● **Actions to take**:
(1) Reproduce the Homoranthus text verbatim between "Homoranthus is a" and "well-known in horticulture.", inclusive.
(2) List every place the Homoranthus text names as a location where the genus is found.
[Selected excerpt — start]
Genus of flowering plants

Homoranthus is a genus of about thirty species of plants in the myrtle family Myrtaceae and all are endemic to Australia. Plants in this genus share similarities with those in both Darwinia and Verticordia. They are shrubs with their leaves arranged in opposite pairs and with flowers appearing either singly or in small groups, usually in upper leaf axils. They are found in Queensland, New South Wales and South Australia. The genus was first described in 1836. None of the species is common nor are they well-known in horticulture.

==Description==
Plants in the genus Homoranthus are shrubs with their leaves arranged in opposite pairs, at right angles to the ones above and below (decussate) so that the leaves are in four rows along the stems. They are linear to cylindrical in shape, sometimes thicker than wide. The flowers are arranged singly or in groups of up to four in the upper leaf axils. There are five sepals and five petals which are enclosed in two bracteoles before the flower opens, and which surround the base of the style. There are ten stamens alternating with ten staminodes. The style extends beyond the petals and has a ring of hairs below its tip. The fruit is a capsule containing one or two seeds.
[Selected excerpt — finish]
[Data segment — start]
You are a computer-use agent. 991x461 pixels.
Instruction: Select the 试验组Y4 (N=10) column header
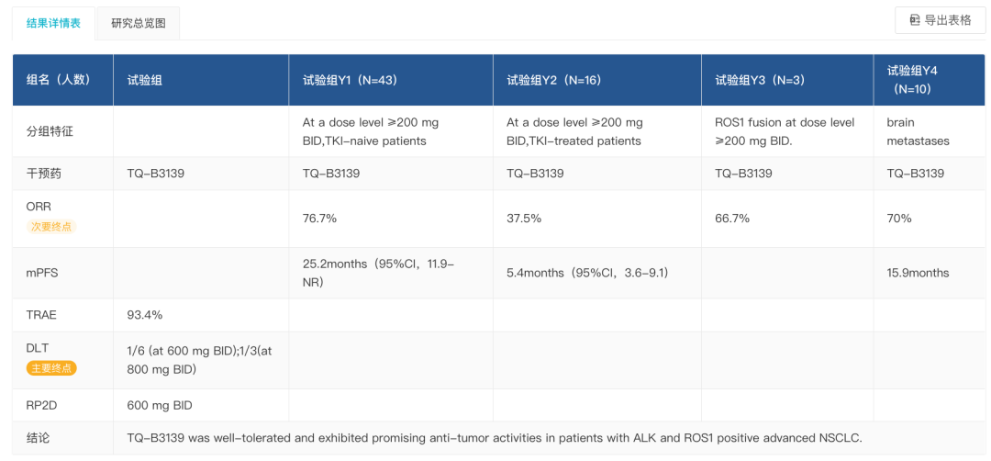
[Data segment — finish]
● **Solutions per task**:
(1)
Homoranthus is a genus of about thirty species of plants in the myrtle family Myrtaceae and all are endemic to Australia. Plants in this genus share similarities with those in both Darwinia and Verticordia. They are shrubs with their leaves arranged in opposite pairs and with flowers appearing either singly or in small groups, usually in upper leaf axils. They are found in Queensland, New South Wales and South Australia. The genus was first described in 1836. None of the species is common nor are they well-known in horticulture.

(2)
Queensland
New South Wales
South Australia